• What to do
Swap "screenshot" for "image" in the records from the line with "This screenshot has height=577, width=466." through the end of the records, and give only those lines again, otherwise unchanged. Leave the pictures out.

• Data

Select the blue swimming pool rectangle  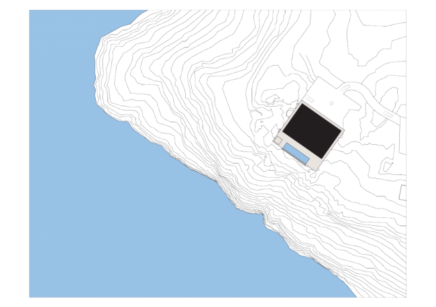(295, 151)
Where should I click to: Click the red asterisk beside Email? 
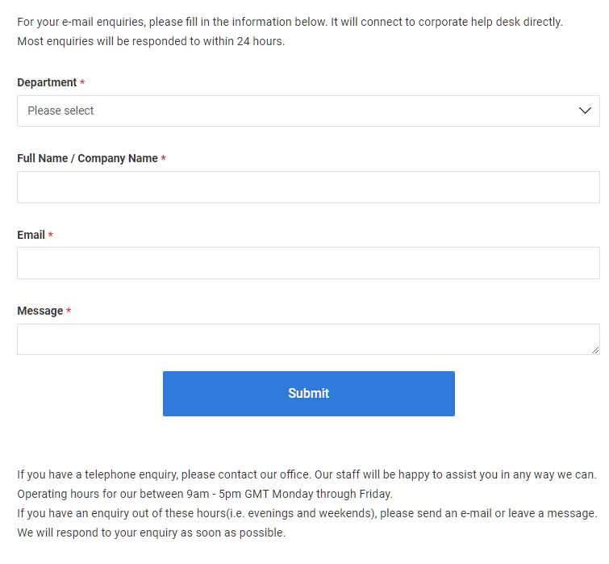point(51,234)

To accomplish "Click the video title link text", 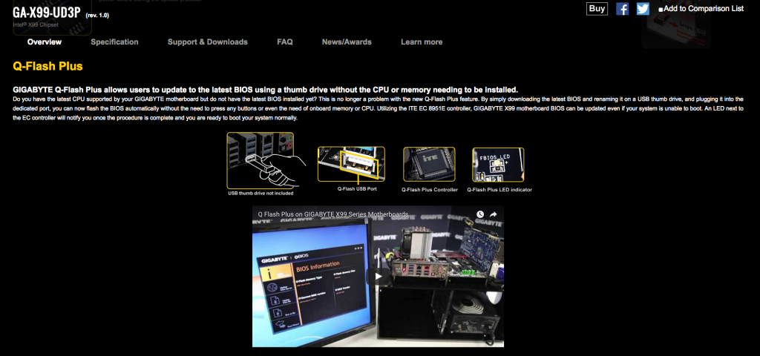I will pyautogui.click(x=333, y=214).
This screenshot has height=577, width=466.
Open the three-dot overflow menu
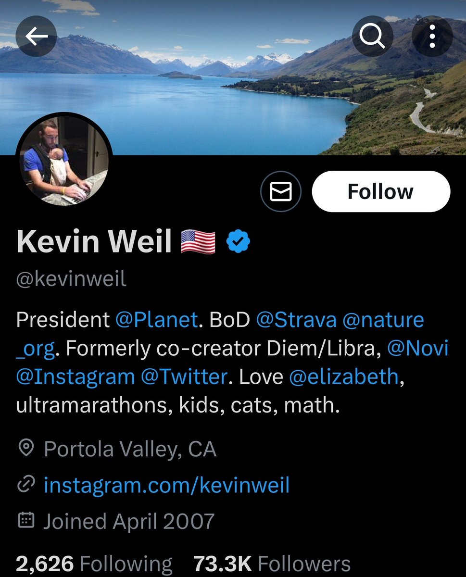(432, 37)
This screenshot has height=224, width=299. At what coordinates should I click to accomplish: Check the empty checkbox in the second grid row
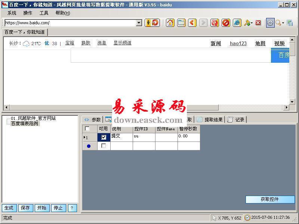[x=104, y=146]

• The output
This image has height=577, width=466.
Open the three-dot overflow menu
(432, 37)
This image has height=224, width=299. At what coordinates should I click to accomplish: Check the empty checkbox in the second grid row
[x=104, y=146]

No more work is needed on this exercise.